- Problema proposto
Formate como CSV de duas colunas, entrada e resposta, os registros entre as linhas que contêm "Click the Edit User Roles button" e "Looking at the screenshot, I should tap(87, 193).", inclusive. Use uma linha por registro, com cada campo entre aspas e as quebras de linha trocadas por espaços.

- Registros apresentados
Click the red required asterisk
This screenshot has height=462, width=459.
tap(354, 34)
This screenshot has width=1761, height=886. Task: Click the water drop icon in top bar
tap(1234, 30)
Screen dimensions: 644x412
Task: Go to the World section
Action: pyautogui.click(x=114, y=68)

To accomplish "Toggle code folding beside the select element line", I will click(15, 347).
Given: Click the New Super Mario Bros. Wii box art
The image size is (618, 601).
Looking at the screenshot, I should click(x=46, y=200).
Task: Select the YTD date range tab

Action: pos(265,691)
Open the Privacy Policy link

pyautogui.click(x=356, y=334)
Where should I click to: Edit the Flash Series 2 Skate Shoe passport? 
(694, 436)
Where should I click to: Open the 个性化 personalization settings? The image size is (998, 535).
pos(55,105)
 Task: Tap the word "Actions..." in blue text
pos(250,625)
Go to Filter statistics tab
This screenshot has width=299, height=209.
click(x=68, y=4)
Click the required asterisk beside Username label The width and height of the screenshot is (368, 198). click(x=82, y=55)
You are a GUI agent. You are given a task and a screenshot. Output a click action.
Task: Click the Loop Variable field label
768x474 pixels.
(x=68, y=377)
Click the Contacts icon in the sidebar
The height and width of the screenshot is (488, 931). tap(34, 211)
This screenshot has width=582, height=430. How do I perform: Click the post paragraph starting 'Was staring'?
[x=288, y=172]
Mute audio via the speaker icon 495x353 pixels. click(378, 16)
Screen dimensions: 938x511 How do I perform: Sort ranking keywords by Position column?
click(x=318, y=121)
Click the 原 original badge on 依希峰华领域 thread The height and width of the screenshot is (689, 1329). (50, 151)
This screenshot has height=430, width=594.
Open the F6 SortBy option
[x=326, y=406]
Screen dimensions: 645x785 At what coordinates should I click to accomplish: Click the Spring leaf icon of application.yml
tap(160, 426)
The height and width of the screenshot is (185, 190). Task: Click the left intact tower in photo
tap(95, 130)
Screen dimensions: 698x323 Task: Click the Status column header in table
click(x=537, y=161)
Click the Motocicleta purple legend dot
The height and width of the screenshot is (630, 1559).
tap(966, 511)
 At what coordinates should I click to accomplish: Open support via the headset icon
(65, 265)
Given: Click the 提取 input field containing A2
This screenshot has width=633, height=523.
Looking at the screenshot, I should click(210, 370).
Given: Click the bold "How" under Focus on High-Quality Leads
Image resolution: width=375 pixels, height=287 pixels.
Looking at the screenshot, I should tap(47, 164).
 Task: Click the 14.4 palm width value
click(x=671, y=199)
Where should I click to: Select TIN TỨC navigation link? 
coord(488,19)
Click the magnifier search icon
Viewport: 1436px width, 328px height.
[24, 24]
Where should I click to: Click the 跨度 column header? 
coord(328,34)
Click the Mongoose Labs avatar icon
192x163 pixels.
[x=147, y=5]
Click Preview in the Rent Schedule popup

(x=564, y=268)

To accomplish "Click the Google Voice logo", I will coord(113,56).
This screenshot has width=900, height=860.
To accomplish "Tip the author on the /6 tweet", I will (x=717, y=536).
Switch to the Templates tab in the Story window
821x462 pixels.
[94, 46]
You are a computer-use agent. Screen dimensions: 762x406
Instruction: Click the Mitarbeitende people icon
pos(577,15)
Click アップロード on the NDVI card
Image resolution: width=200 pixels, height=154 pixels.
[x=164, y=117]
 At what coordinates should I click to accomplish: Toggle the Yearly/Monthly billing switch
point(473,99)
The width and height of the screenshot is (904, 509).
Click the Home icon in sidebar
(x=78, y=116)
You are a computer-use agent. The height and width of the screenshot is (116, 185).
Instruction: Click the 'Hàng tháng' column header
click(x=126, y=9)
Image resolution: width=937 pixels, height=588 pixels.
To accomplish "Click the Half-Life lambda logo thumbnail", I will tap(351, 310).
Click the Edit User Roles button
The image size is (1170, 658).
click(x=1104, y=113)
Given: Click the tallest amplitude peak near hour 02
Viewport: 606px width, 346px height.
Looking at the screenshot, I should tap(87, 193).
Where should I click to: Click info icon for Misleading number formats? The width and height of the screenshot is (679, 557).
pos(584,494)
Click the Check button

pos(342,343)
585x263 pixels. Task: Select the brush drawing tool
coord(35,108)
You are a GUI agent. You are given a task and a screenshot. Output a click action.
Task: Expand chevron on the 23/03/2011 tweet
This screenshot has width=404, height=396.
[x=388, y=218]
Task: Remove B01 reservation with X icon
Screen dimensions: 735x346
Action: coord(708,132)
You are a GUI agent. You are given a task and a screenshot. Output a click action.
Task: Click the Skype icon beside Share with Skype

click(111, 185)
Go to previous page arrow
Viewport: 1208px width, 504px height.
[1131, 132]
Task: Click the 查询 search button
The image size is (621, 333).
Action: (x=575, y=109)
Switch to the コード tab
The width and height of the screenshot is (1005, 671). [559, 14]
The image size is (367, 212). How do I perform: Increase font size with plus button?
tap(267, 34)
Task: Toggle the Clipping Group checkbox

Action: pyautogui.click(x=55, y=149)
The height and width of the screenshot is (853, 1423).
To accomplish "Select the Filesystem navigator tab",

- Resposta esperada
entrada,resposta
"Click the Edit User Roles button The image size is (1170, 658).","click(x=1104, y=113)"
"Given: Click the tallest amplitude peak near hour 02 Viewport: 606px width, 346px height.","Looking at the screenshot, I should tap(87, 193)."